Wading through life a bit at the moment what with one thing and another. Your basic shit happens type stuff.  So, not quite as prolific as I would like to be.  However, a few things are keeping me going.

I’ve been doing an online course: Writing for Children with Creative Writing Ink.  It’s led by Oisin McGann, children’s author.  I’ve found it to be very clear and to the point. A lot of writing books and courses go into such depth about the craft of writing that I find myself in anxious over-analysis mode.  I’m then thinking about writing rather than doing it and, as you know by now, I spend enough time avoiding writing as it is.  The course covers writing for different age groups/reading levels, sets exercises and gives constructive feedback, as well as offering practical advice about the publishing process and marketing oneself.

Talking of marketing oneself (what a smooth link) it’s time to blow my own – I was going to say trumpet, but, a) it’s a cliché, and a workshop I recently attended with Writing Events Bath was all about avoiding the cliché, and, b) it sounds a bit arrogant. So, I’m going to go with blow my own kazoo – (or does that sound rude?)

kazoo

Anyway – waffle be gone.

I won first prize in Writing Magazine’s Ghost Story Competition at the end of last year.  It is to be published in the March issue.

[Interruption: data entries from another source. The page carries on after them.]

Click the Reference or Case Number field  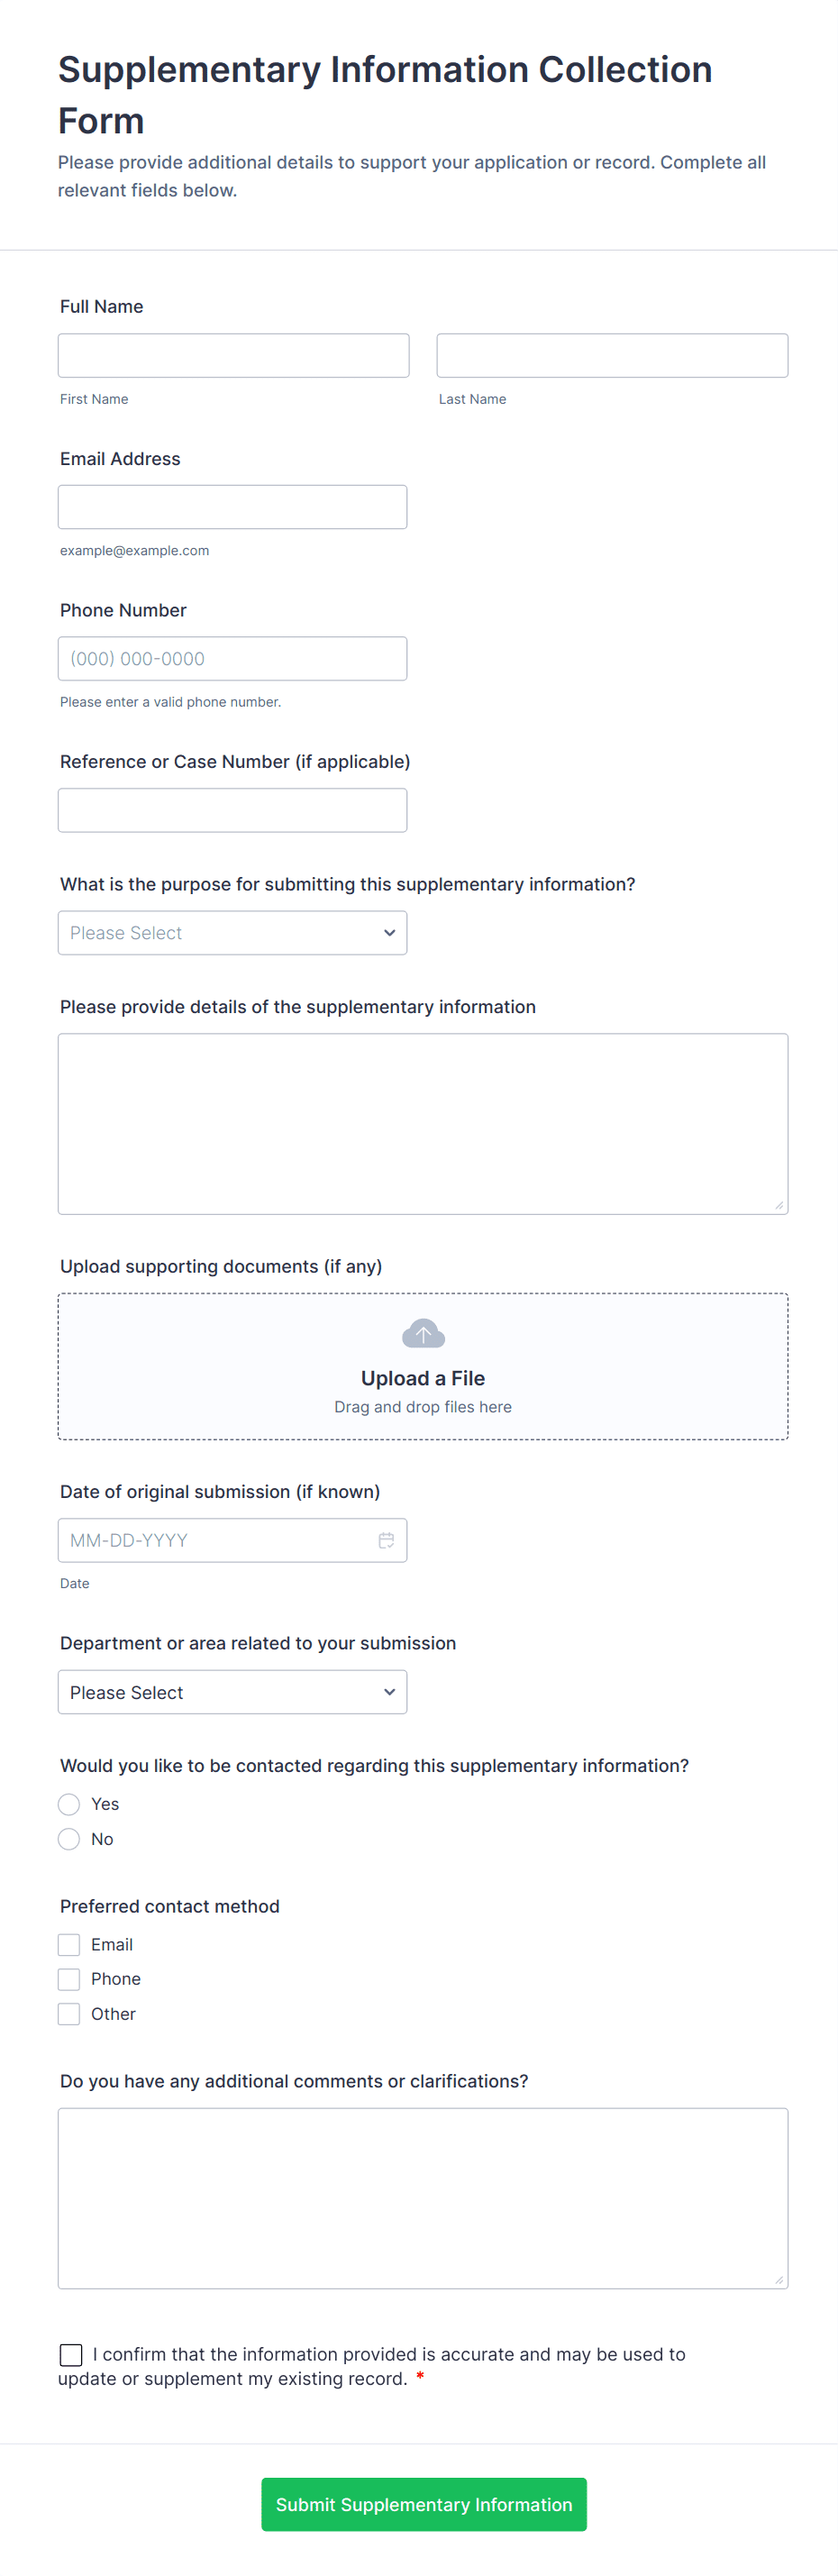tap(232, 810)
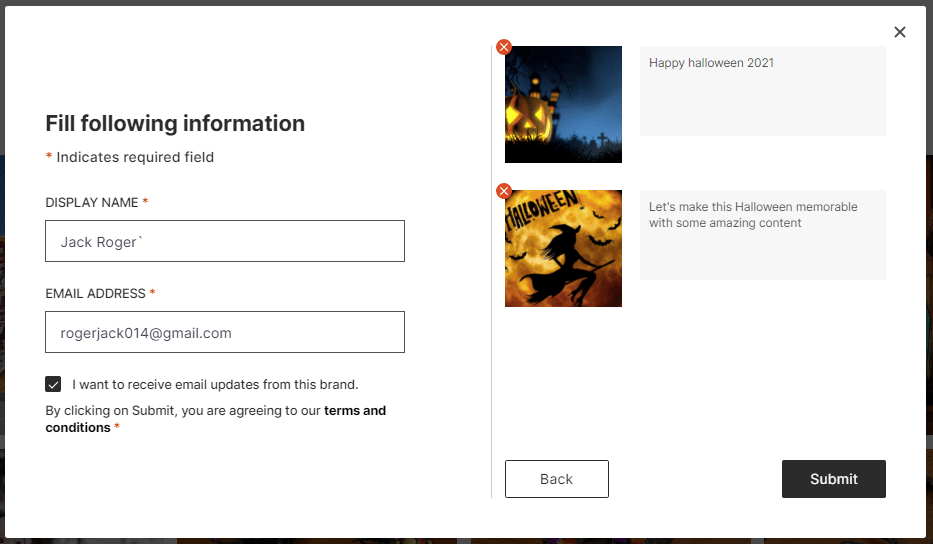933x544 pixels.
Task: Toggle the email updates checkbox
Action: (53, 384)
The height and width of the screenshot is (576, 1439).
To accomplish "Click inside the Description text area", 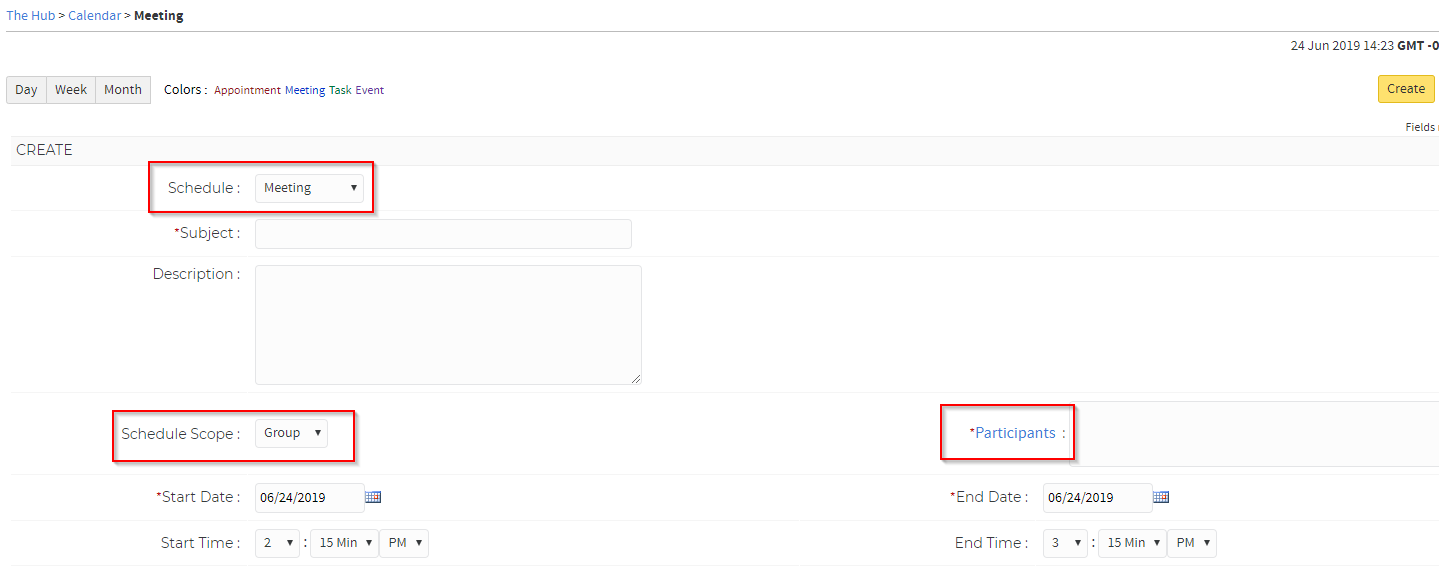I will 448,324.
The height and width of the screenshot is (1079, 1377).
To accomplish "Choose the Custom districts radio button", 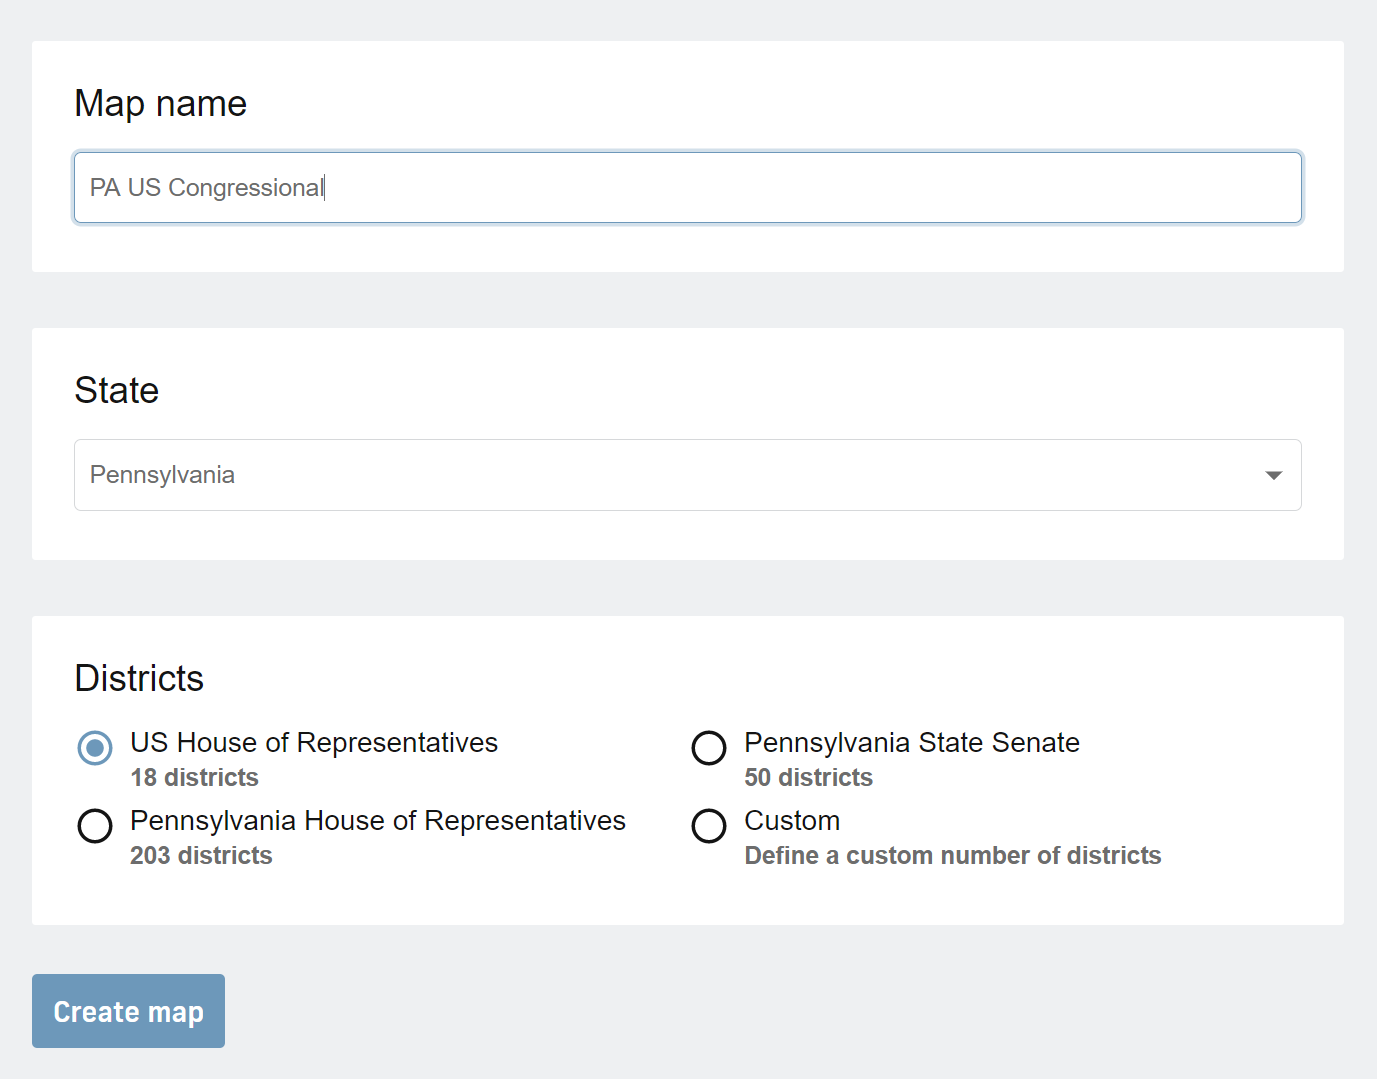I will [709, 825].
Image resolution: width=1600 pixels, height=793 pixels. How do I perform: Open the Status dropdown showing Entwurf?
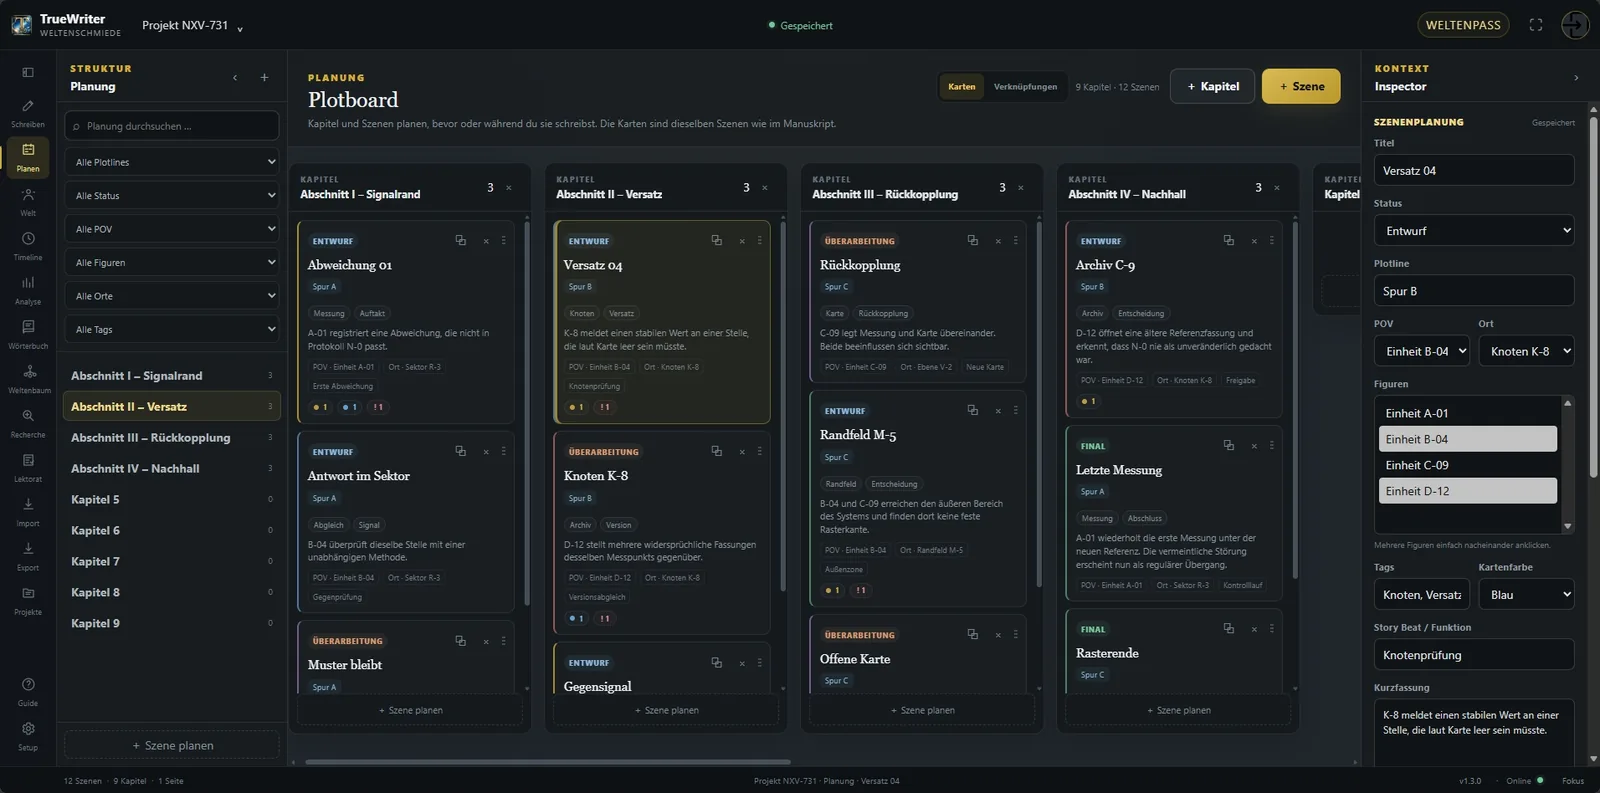click(1474, 231)
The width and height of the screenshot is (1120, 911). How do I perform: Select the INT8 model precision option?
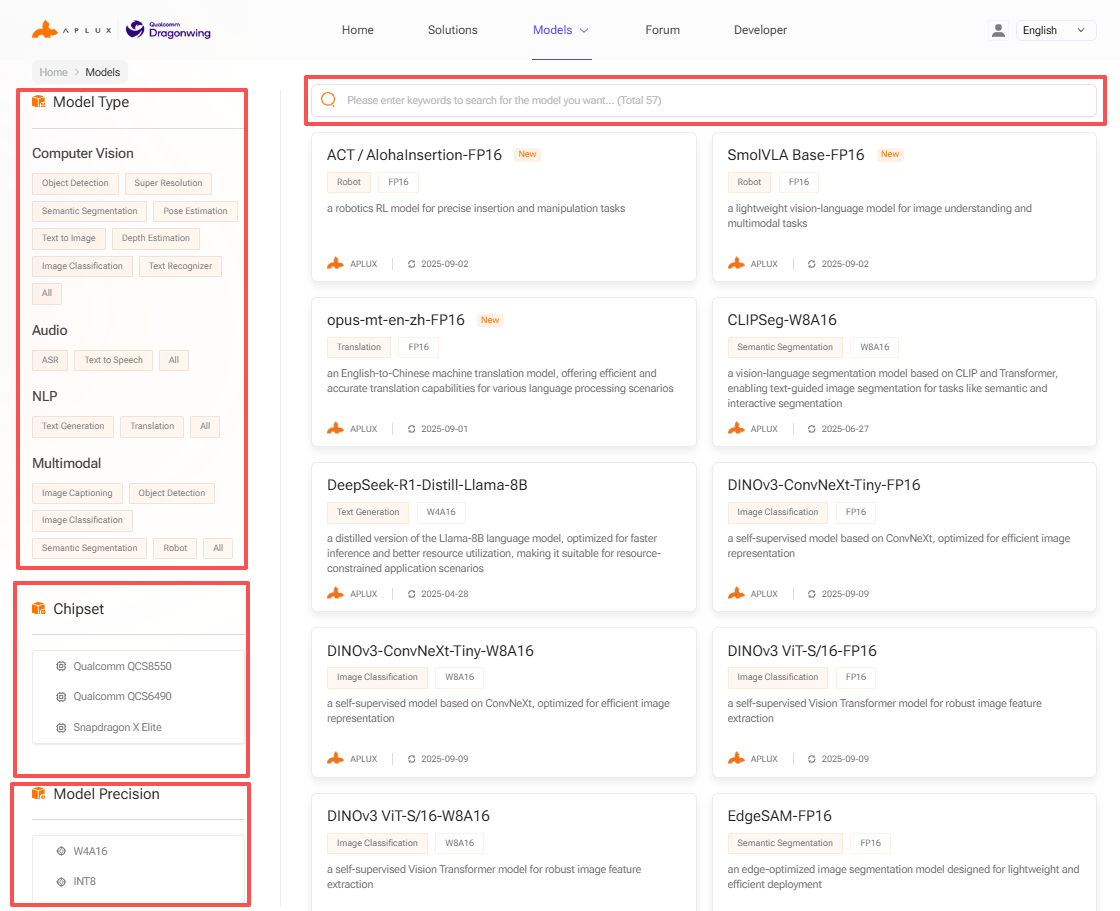click(x=84, y=881)

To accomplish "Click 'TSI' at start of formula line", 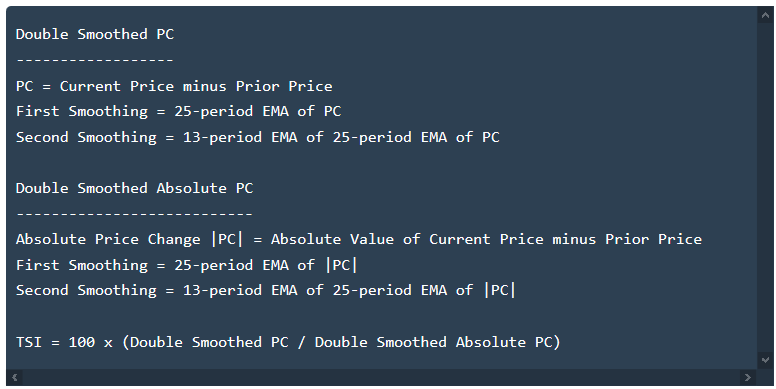I will point(29,342).
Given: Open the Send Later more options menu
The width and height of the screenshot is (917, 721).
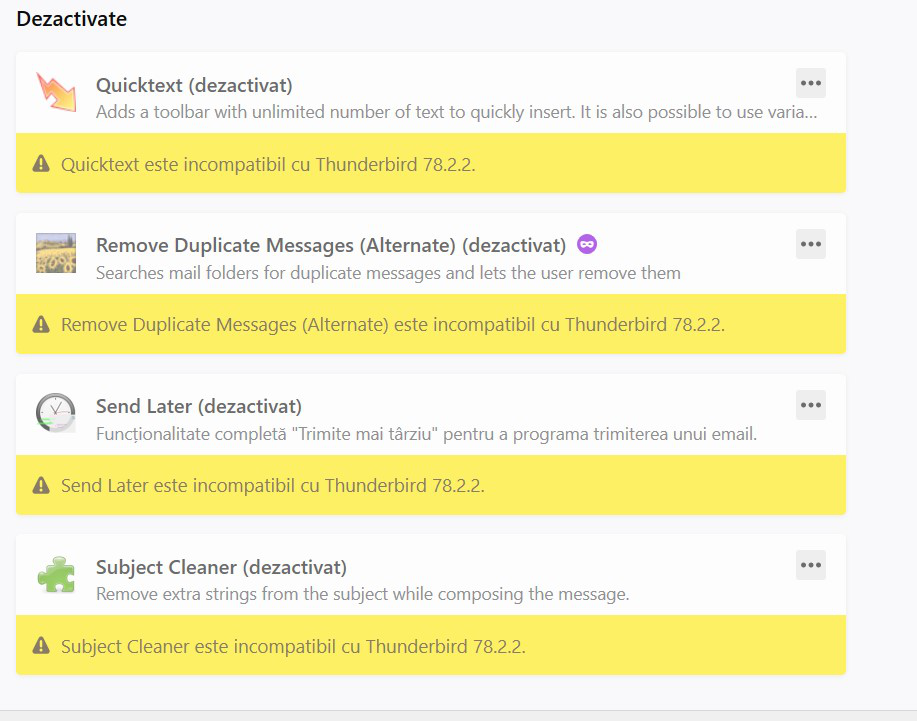Looking at the screenshot, I should [x=810, y=405].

Writers Joint - March 2014

Objective for next time: Write a whole post without any brackets.

January

January is not going to plan.  Usually, it is a great writing month but this year I am in a heightened state of procrastination so epic that house cleaning has actually occurred.  It’s not good.  Not good at all.

Of course, there is still all the cat stuff going on, not to mention parenting through the teen angst, which is hard as I feel like a thirteen year old myself a lot of the time. I still cannot type the without typing teh.  Why did I think 2014 was going to be any different?  It’s not like all the crap wipes itself out on 31st December and life resets itself to a perfect state at 12.01 a.m. on January 1st.

My procrastinatory tendencies are driving me madder than usual because I have the perfect motivation to write. I have a load of half finished stuff courtesy of NaNoWriMo and Writing Events Bath workshops, plus I have been placed first in a short story competition! Details to follow.

 

 

Still going

Still going steadily on NaNoWriMo although I haven’t made it to any of the local meets and I did collide with a writer’s block yesterday.  However, armed with advice from one of the many useful NaNo tips I receive via email and twitter, I karate chopped it into tiny pieces and fed it to my pet dragon.

I’m over 35,000 words and still, miraculously, have more to say.

Strangely, while I have been mostly directing my energy into this project,  two other happy writing things are also going on.

I’ve been attending a weekly writer’s workshop with Writing Events Bath.  As in the town Bath Spa, not the tub for washing oneself.  I arranged this as an intervention against myself.  I needed to get out there talking to people who are going through the same things re writing, but mainly to get over the dread of reading one’s own work out loud to other people and taking feedback.  Two weeks in and that’s already getting easier.

The other great thing is that one of the flash fictions I entered into the Inktears Flash Fiction comp earlier this year (after my prolonged writing drought), was highly commended and will be published on that website in 2014.  More news from Inktears coming soon…

All this makes it sound like I have given up on procrastinating.  Don’t worry, I am still doing plenty of it, mainly around domestic cleansing type tasks.  Why is white generally considered the most appropriate colour for sanitary ware?  I suggest a sludgy shade of dust might be the way to go.